I am Sir Very Respectfully Your Obdt. Srvt.
Henry Asbury, Capt. 3rd US Infantry
Bvt Major USA Cammanding
The next notice of Parker comes from court-martial records of May 21 and June 22, 1869, when 2nd Lt. B. F. Bell, 10th U. S. Cavalry, was arraigned and tried at Fort Harker on various charges. The 4th specification of Charge I reads, "In that 2nd Lieutenant B. F. Bell, 10th Regiment U. S. Cavalry, a person in the land forces of the U. S. did wrongfully and knowingly sell, convey, or dispose, to one Samuel Parker, one mule, the property of the U. S. furnished for the military service of the U. S. This at Fort Zarah, Kansas, on or about the 1st day of April, 1869."
The 2nd specification of Charge II reads, "In that 2nd Lieutenant B. F. Bell, 10th Cavalry, a commissioned officer in the military service of the U. S., having loaned or disposed of, to Samuel Parker, one mule, the property of the U. S., when called upon by his commanding officer to have the said mule returned to the government corral, replied that said mule was lost, which reply was willfully false and intended to deceive, within the knowledge of said Lieutenant Bell. This at Fort Zarah, Kansas, on or about the 5th day of April, 1869."
The 4th specification of charge III reads, "In that 2nd Lieutenant B. F. Bell, 10th Cavalry, a commissioned officer in the military service of the U. S. did say to one Losse, a beef contractor for the Subsistence Department at Fort Zarah, Kansas, when asked by said Losse to settle a dispute between him, Losse, and one Samuel Parker, relative to the killing of two cattle, each of the parties claiming said cattle, the following words: 'If there is any money in this thing, I will decide in your favor,' or words to that effect, thereby intending to convey to said Losse, the idea that if he, Losse would bribe him (Lieutenant Bell), he (Lieutenant Bell) would decide in his (Losse's) favor. This at Fort Zarah, Kansas, on or about the 27th day of February, 1869."
The 1st specification of charge IV reads, "In that 2nd Lieutenant B. F. Bell, 10th U. S. Cavalry, a commissioned officer in the military service of the United States, did, in an official communication addressed to his commanding officer, say: 'I consider Mr. Parker's present arrest an outradge and an injustice,' referring to an arrest made by his commanding officer. This at Fort Zarah, Kansas, on or about the 7th day of April, 1869."
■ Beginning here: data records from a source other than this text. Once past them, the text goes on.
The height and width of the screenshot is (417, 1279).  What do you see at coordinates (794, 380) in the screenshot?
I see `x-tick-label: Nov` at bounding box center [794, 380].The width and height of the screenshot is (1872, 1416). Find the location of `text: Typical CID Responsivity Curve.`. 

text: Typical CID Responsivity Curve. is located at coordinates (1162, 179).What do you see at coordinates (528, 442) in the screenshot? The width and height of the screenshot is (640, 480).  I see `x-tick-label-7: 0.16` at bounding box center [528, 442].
The court found Lt. Bell not guilty on the above-mentioned specifications in Charge I. As to the specifications in charge III, the prosecution, in both instances entered a nolle prosequi (refuse to pursue). The court found Bell guilty in the above-mentioned in charge IV and in other charges not here discussed. Resultantly, Bell was "dismissed and cashiered" from the U. S. Army. While Parker, a civilian, was not a subject of the court-martial, at least on one occasion he was placed under arrest by Fort Zarah's commanding officer.
In September 1869 Parker was in residence at Fort Supply, Indian Territory, where he had secured a contract to supply hay to the post. Evidently, he had other business interests, as Robert Carriker reported, "Samuel Parker, post hay contractor, was discovered to be doubling as a whiskey runner; trading his potent wares to the Indians for horses."
As to the character of Samuel Parker, it would be safe to conclude that he did have a certain entrepreneurial streak as observed in his various places of residence at or near U. S. Army posts. On the frontier of the 1860s, opportunities for commercial ventures of any kind were largely limited to army posts and trading ranches. Such is seen in Parker's ranches near Fort Larned, his legal and illegal activities at Fort Supply, and whatever pursuits he followed at Fort Zarah. As such, the author's speculation is that Parker may well be an archetype of those men who exploited the few resources available on the 19th-century frontier.